Have your wands at the ready - the boy wizard whose books cast a spell on millennials is back.
This time though, it's a play. In fact, it's two plays, running a total of five hours onstage.
The idea is to watch it over two nights, or all in one day if you are really keen.
It was written by Jack Thorne, and based on a story he wrote with Harry Potter's creator J. K. Rowling and theatre director John Tiffany.
Preview performances have been running since last month at London's Palace Theatre, but Harry Potter and the Cursed Child will have its official opening this weekend.
It's set 19 years after the events of Harry Potter and the Deathly Hallows. The plot involves a 37-year-old Harry Potter and his younger son Albus Severus Potter. Harry is now an overworked employee for the Ministry of Magic.
The script is being released as a book for fans who cannot make it to London for the show, or to next year's expected productions in Toronto and New York.
The book form of Harry Potter and the Cursed Child will be released globally at 11.01am on Sunday, New Zealand time.
The book industry is expected to get a boost from the new wizard tale.
Waterstones in the United Kingdom reports that its UK pre-orders for the book have passed the six-figure milestone.
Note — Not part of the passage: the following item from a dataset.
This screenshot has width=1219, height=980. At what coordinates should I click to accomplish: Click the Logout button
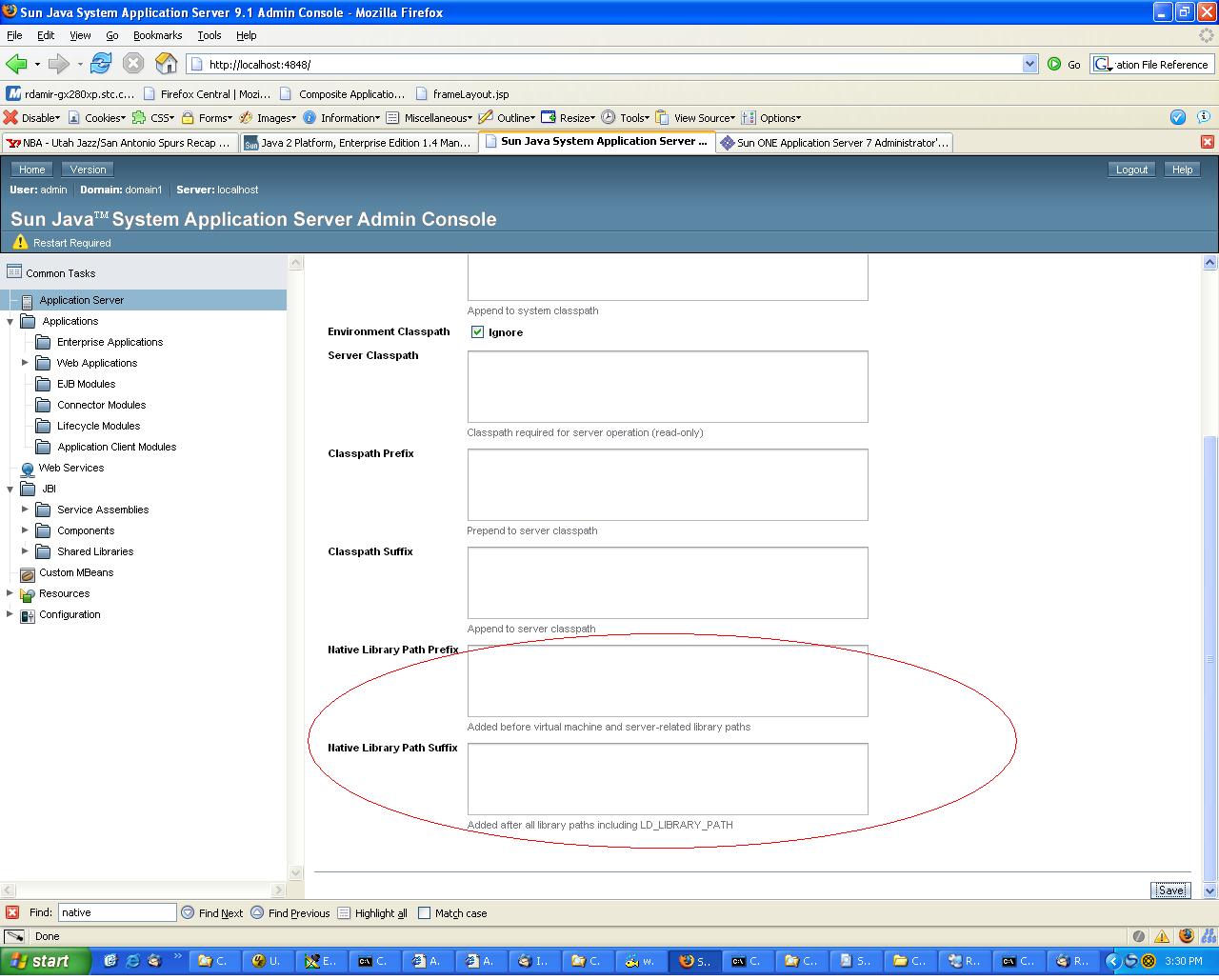click(1131, 170)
The book is top of both the Amazon and Barnes & Noble charts based on pre-orders. Barnes & Noble expects it to be its biggest selling book this year.
Four and a half million copies have been printed for the North American market. That is strong, although it does not match the 8.3 million copies of Harry Potter and the Deathly Hallows sold in 24 hours in 2007.
New Zealand publisher Hachette is coy about exact numbers for The Cursed Child but says the pre-orders have "surpassed expectations".
Auckland's Time Out Bookstore told Newshub advance orders have been strong, with 20-somethings the single biggest group ordering the book.
It's people in their twenties who appear to be the largest group at many of the theatre previews.
Dorothy Butler Children's Bookshop in Auckland says it has also had strong interest. Like a number of other bookshops, it is planning a special in-store event to mark Sunday's release of the book.
A couple of other booksellers said they hadn't had a large amount of interest ahead of Sunday's launch.
One challenge for the smaller bookshops is that they had to decide two months ago whether to pre-order the book.
The unknown factor they had to think about was whether people would be as interested in reading a play as they have been in reading the seven novels.
This is the same reason that the North American print run is smaller than initial printing was for Deathly Hallows.
Nielsen BookScan data shows the volume of books sold in New Zealand so far this year is down by 4.4 percent and the value of the books sold is down by 0.9 percent.
But that was after a very strong 2015.
Nielsen BookData says 2015 saw a rise of 7.1 percent in volume (5.3 million books sold) and a rise in value of 2.1 percent overall.
Nielsen's figures are taken from a retailer panel comprising The Warehouse, LS Travel, Paper Plus, and a number of independent bookstores.
Booksellers NZ says that the local book industry has stabilised since the panic over e-books sales of the early part of the decade. But 2015 was the first year to show a marked increase in sales.
PwC's Global Entertainment and Media Outlook 2016-2020 estimates total book revenue in New Zealand will be $557 million in 2020, up from $441 million last year.
The revenue consists of consumer, educational and professional books.
The revenue from e-books is expected to rise from $39.59 million last year to $76 million in 2020.